===== Dataset entries =====

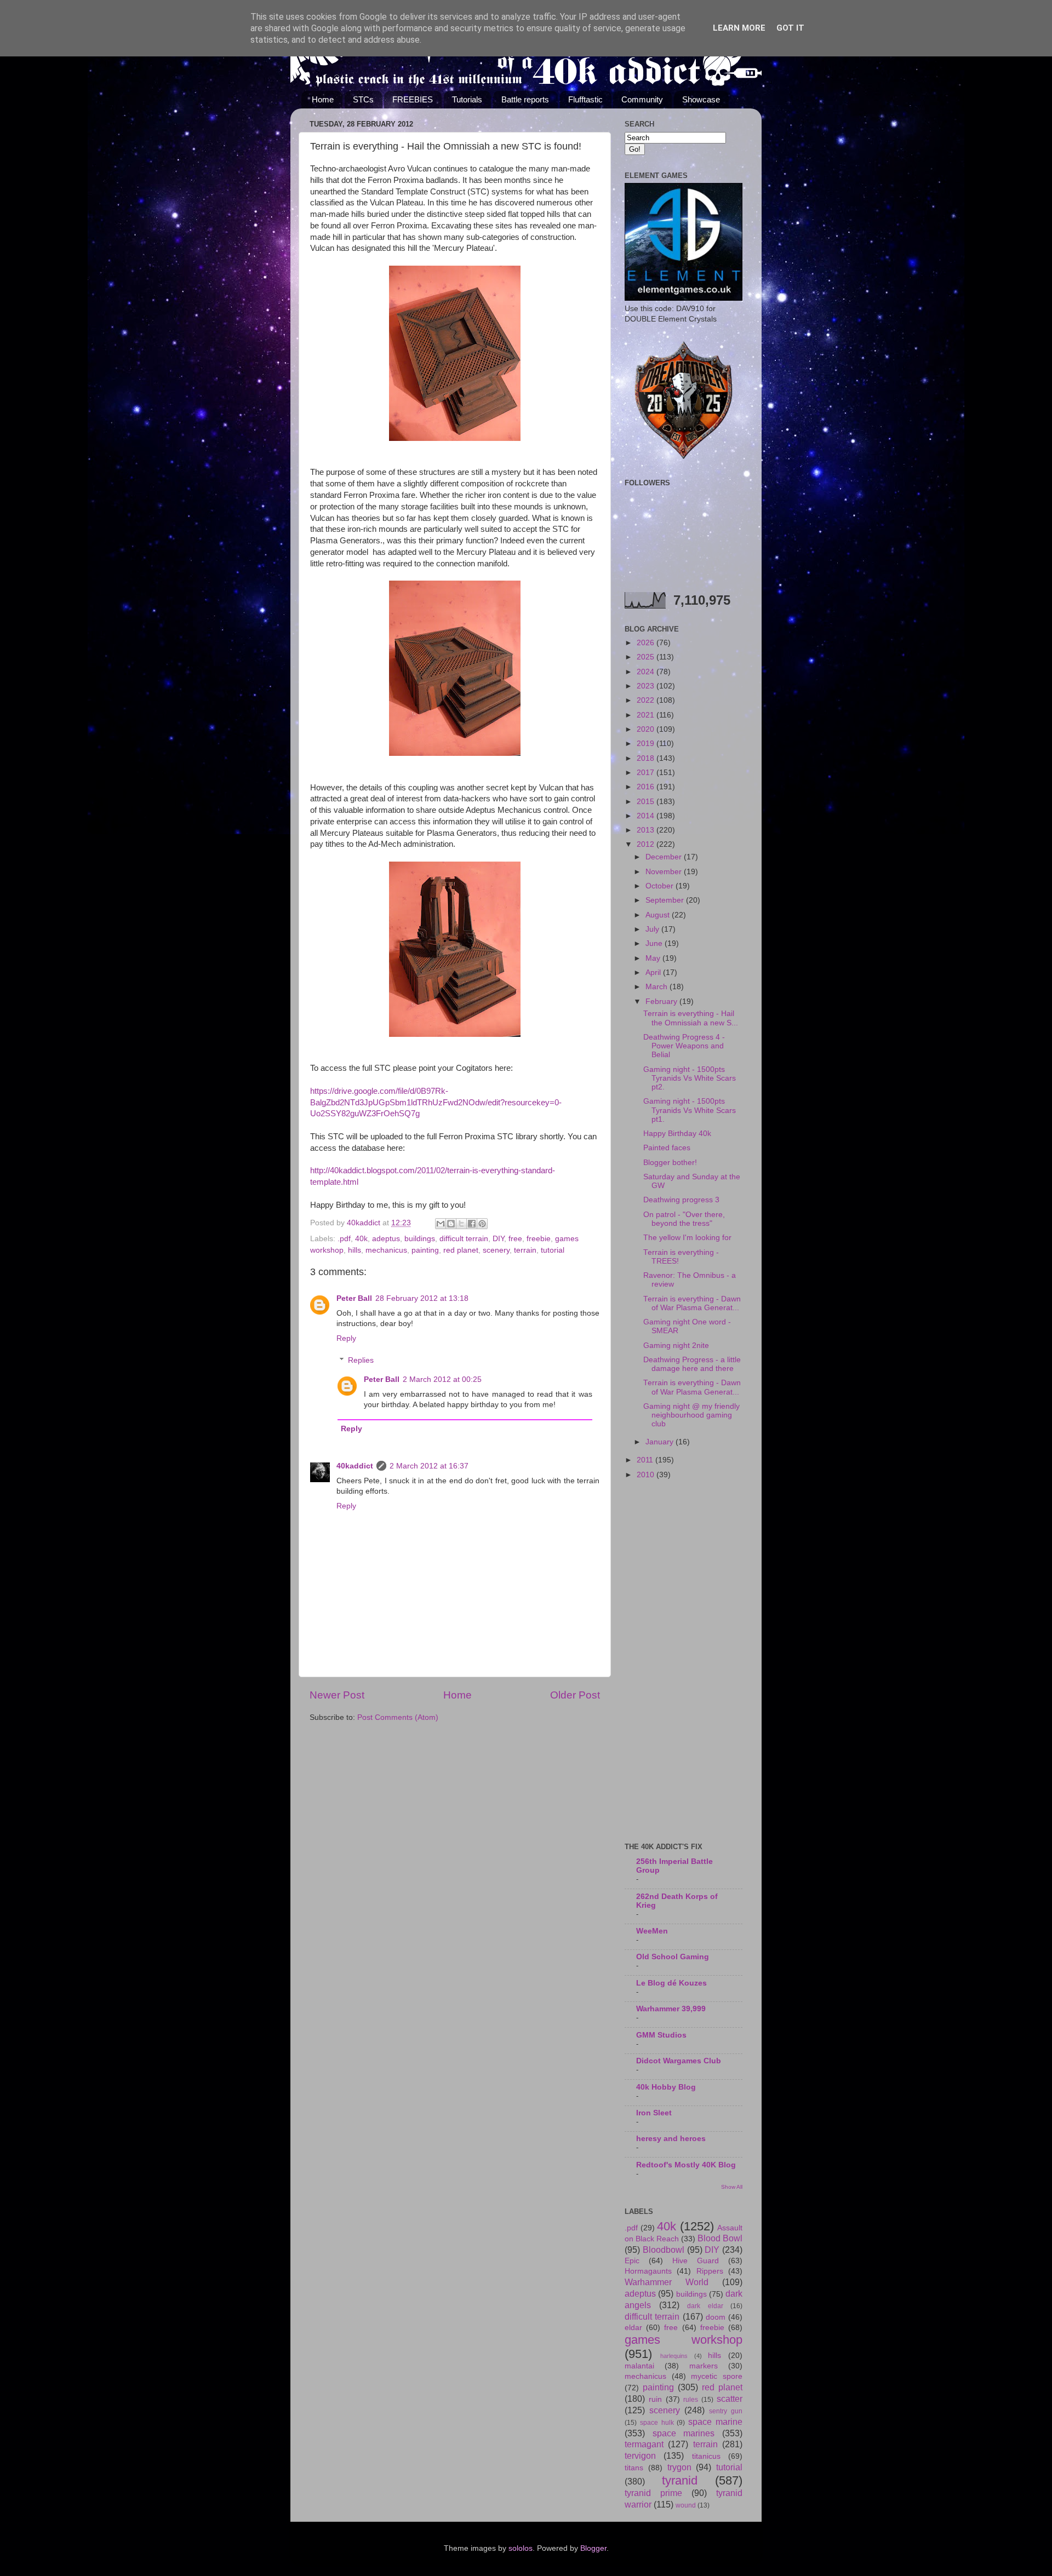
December (664, 857)
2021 (646, 715)
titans (634, 2468)
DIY (498, 1239)
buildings (419, 1239)
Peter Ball (354, 1298)
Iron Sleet (654, 2113)
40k (361, 1239)
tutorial (552, 1250)
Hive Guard (695, 2261)
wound (686, 2505)
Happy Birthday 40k (677, 1133)
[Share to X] (461, 1223)
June (655, 943)
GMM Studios (661, 2035)
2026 (646, 643)
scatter (729, 2398)
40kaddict (354, 1466)
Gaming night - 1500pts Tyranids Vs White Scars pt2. (689, 1078)
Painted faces (666, 1148)
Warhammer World (666, 2282)
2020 (646, 729)
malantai (639, 2366)
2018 (646, 758)
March (657, 987)
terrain (525, 1250)
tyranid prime (653, 2493)
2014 (646, 816)
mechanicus (386, 1250)
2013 (646, 830)
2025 (646, 657)
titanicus (706, 2456)
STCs (363, 99)
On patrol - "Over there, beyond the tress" (684, 1218)
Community (642, 99)
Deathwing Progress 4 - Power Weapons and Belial (684, 1046)
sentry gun (725, 2411)
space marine (715, 2421)
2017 (646, 772)
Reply (346, 1338)
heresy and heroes (671, 2139)
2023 (646, 686)
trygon (679, 2467)
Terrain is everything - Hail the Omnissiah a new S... (690, 1017)
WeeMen (652, 1931)
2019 (646, 743)
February (662, 1001)
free (515, 1239)
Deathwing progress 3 (681, 1200)
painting (425, 1250)
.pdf (344, 1239)
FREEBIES (412, 99)
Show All (731, 2187)
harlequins (674, 2356)
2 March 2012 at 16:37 (429, 1466)
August (658, 915)
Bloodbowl (663, 2249)
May (653, 958)
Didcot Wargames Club (678, 2061)
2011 (646, 1460)
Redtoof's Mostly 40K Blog (686, 2165)
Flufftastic (585, 99)
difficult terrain (463, 1239)
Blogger (593, 2548)
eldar (633, 2327)
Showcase (701, 99)
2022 (646, 700)
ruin (655, 2399)
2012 (646, 844)
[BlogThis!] (450, 1223)
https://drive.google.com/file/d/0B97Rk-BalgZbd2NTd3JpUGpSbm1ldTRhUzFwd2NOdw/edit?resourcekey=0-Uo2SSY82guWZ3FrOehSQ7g (436, 1102)
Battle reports (525, 99)
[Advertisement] (683, 1662)
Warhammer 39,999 (671, 2009)
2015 (646, 802)
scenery (496, 1250)
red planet (460, 1250)
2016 (646, 787)
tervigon (640, 2455)
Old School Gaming (672, 1957)
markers (703, 2366)
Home (323, 99)
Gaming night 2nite (676, 1345)
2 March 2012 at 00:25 (442, 1379)
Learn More (739, 28)
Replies (361, 1360)
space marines (684, 2433)
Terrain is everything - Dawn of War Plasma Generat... (692, 1303)
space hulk (657, 2422)
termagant (644, 2444)
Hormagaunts (648, 2271)
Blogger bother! (670, 1162)
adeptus (386, 1239)
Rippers (709, 2271)
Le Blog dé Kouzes (671, 1983)
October (660, 886)
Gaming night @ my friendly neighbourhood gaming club (691, 1415)
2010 (646, 1475)
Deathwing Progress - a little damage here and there (692, 1364)
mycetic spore (716, 2376)
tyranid (679, 2480)
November (664, 872)
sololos (520, 2548)
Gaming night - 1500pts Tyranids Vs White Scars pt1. (689, 1110)
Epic (632, 2261)
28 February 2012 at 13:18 (421, 1298)
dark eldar (705, 2306)
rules (690, 2399)
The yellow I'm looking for (687, 1238)
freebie (539, 1239)
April (654, 972)
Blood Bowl (719, 2238)
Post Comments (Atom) (397, 1717)
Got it (790, 28)
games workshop (683, 2339)
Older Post (575, 1695)
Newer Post (337, 1695)
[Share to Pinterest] (482, 1223)
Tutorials (467, 99)
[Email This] (440, 1223)
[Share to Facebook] (471, 1223)
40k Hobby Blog (666, 2087)
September (665, 900)
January (660, 1442)
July (653, 929)
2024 (646, 672)
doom (715, 2317)
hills (354, 1250)
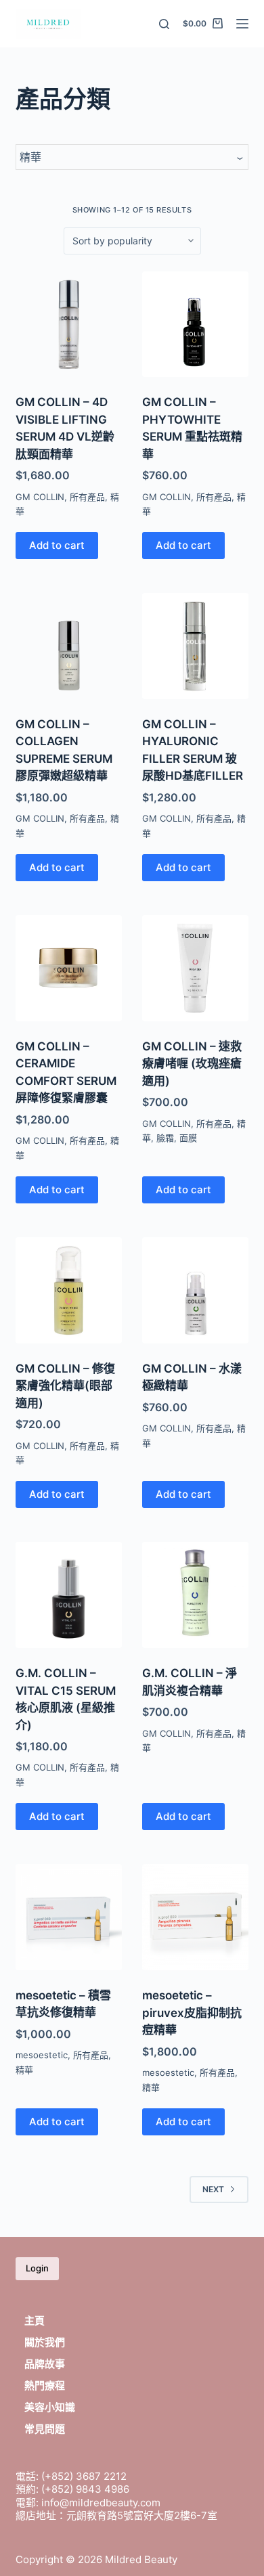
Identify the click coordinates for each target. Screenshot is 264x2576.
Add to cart (57, 545)
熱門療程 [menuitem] (44, 2385)
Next (213, 2189)
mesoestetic (42, 2054)
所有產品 (87, 496)
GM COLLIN (40, 496)
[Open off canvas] (242, 24)
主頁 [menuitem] (34, 2320)
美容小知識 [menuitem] (49, 2407)
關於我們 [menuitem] (44, 2342)
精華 (24, 2069)
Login (37, 2268)
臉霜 (165, 1137)
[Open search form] (164, 24)
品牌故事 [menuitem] (44, 2363)
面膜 (188, 1137)
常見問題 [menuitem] (44, 2428)
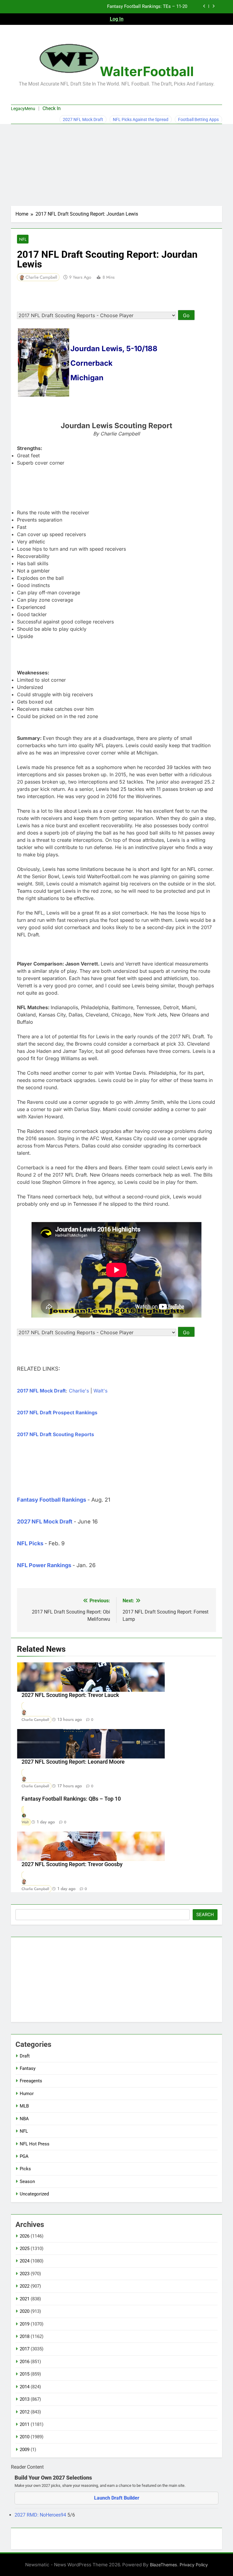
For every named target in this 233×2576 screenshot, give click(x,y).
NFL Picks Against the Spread (140, 119)
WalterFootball (147, 71)
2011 (24, 2424)
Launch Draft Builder (116, 2498)
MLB (24, 2106)
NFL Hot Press (34, 2144)
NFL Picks (30, 1543)
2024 (24, 2261)
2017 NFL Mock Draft (41, 1391)
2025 (24, 2248)
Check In (51, 108)
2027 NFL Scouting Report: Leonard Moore (73, 1762)
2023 (24, 2273)
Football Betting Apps (198, 119)
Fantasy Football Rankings (51, 1499)
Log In (116, 19)
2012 (24, 2412)
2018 (24, 2336)
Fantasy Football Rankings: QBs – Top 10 (71, 1799)
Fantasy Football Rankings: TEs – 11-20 (147, 6)
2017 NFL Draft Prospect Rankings (57, 1412)
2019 (24, 2324)
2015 (24, 2374)
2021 (24, 2299)
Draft (25, 2056)
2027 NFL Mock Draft (83, 119)
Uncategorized (34, 2194)
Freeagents (31, 2081)
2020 (24, 2311)
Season (27, 2181)
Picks (25, 2168)
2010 (24, 2437)
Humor (27, 2093)
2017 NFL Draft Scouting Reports (55, 1434)
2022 (24, 2286)
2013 (24, 2399)
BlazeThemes (163, 2564)
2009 (24, 2449)
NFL (22, 239)
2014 (24, 2387)
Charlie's (79, 1391)
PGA (24, 2156)
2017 (24, 2349)
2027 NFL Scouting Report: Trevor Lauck (70, 1695)
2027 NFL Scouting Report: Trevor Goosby (72, 1864)
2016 (24, 2361)
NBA (24, 2118)
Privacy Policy (194, 2564)
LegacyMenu (23, 108)
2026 (24, 2236)
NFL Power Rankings (44, 1565)
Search (205, 1914)
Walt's (100, 1391)
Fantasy (27, 2068)
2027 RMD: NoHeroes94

=====

**Description of the task**
When a line in the listing has the word "Fantasy", return that line.

**Finished task**
Fantasy Football Rankings (51, 1499)
Fantasy Football Rankings: QBs – Top 10 (71, 1799)
Fantasy Football Rankings: TEs – 11-20 (147, 6)
Fantasy (27, 2068)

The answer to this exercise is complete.